I have begun to explore this possibility, and found out, like most good ideas, it is more complicated than it sounds ;). In the old days, these ashes were useful for making two kinds of product, soap and potash. The soap sounded like an interesting proposition, since there are lots of articles explaining its production from ashes on the Internet. A lot of these articles look very practical, but there is always the counter-Einsteinein cry, YMMV!

So, before beginning an expensive large scale operation, it seemed more reasonable to do a small pilot study. Besides, there would be no credibility if I just presented folks with a bunch of web page addresses, rather than some real, cold, solid, hard, defensible, practical, up close, etc, etc, etc, ..., results. I took about 2/3 of a gallon of fluffy white ash from burning charcoal. It contained a few small unburned charcoal pieces in it. It was covered with water to about 1/2" above the top, and left to leach for two weeks. It was stirred thoroughly once per day.

At the end of the period, I went to the chicken barn and asked the animal husbandry manager on duty for a few chicken feathers. It is amazing how tightly those chickens hold on to their feathers when you would like a few ;). Dipping one feather in the slightly discolored liquid, it was noted to *not* dissolve, even slightly. This test is a well-known one to see if the potassium lye has reached the required strength for soapmaking. I am suspicious that if it was left for another two weeks or two months, it would not reach adequate strength.
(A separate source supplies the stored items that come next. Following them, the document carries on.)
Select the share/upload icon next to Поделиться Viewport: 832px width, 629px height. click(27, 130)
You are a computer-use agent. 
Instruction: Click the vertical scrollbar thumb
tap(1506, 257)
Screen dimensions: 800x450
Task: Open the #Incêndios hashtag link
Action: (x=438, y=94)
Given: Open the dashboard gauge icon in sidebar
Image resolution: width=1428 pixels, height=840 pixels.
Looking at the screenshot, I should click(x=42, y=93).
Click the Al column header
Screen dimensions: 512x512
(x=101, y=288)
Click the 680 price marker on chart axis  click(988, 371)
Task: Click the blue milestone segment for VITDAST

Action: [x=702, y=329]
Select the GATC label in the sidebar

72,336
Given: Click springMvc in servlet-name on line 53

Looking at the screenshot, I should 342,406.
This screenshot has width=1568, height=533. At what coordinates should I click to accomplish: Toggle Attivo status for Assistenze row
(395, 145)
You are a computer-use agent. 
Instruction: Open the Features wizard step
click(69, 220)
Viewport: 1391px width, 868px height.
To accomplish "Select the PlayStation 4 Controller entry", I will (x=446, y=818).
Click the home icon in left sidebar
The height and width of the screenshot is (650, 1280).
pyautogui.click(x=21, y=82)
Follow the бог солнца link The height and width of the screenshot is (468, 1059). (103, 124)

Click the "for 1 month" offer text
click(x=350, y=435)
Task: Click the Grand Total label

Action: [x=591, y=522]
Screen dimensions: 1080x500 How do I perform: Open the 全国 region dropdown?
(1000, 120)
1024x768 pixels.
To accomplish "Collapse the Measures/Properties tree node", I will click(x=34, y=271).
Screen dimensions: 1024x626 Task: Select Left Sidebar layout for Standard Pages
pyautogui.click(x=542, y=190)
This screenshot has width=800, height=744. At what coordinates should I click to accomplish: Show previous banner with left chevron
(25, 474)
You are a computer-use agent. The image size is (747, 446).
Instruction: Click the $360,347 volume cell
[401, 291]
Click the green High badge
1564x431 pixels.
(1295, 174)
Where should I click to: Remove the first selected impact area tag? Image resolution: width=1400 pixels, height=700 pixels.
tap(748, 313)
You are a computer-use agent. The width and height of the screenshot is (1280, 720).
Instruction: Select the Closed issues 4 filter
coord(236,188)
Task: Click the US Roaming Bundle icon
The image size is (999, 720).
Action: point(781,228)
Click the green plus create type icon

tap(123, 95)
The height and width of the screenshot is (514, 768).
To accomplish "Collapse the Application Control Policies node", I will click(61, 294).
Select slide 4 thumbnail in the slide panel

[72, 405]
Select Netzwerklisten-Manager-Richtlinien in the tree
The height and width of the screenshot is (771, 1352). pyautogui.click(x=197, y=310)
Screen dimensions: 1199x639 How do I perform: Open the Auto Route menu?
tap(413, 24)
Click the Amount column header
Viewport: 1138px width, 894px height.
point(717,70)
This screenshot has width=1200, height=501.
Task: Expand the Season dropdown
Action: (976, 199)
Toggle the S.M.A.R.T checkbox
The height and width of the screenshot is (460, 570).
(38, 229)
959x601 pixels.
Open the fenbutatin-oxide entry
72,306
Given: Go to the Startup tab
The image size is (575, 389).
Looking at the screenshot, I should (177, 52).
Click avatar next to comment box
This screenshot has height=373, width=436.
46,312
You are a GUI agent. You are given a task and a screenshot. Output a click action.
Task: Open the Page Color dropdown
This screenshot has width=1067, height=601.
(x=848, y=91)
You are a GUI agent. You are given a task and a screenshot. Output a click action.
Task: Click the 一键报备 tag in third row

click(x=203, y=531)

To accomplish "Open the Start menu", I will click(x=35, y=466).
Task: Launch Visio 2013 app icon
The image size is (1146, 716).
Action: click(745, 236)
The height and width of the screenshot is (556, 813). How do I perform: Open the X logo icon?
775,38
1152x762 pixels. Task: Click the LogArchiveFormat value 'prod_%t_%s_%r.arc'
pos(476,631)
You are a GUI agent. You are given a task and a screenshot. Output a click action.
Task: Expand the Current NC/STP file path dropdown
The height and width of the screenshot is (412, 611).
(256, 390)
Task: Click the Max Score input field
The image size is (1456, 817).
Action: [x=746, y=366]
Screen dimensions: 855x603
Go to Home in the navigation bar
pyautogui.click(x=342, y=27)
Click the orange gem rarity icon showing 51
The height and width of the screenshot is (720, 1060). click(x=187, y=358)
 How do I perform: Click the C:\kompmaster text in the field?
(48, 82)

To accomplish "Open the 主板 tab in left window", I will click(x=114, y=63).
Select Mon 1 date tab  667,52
There are a couple of guesses for the failure of this tiny pilot study. The most likely is that the ash is not suitable because of how it was generated. Upon further searching, it was noted that potassium hydroxide is not naturally present in the ash, but it is produced in a classic metathesis reaction between potassium carbonate and calcium hydroxide. The latter comes from the calcium carbonate which has been roasted by long contact in the fire to quicklime. And herein lies the main problem, not enough residence time in the forge. Ash which is produced rapidly drops to the cooler portion of the ash dump and is blown and discarded. Not much time to roast out. I did some experiments on roasting limestone, and it takes awhile. That's why America's first patent was so important.

Am I on the right track? Does anyone have any experience with this technology? Would I make a good practical partner to the more theoretical Ice Czar? :)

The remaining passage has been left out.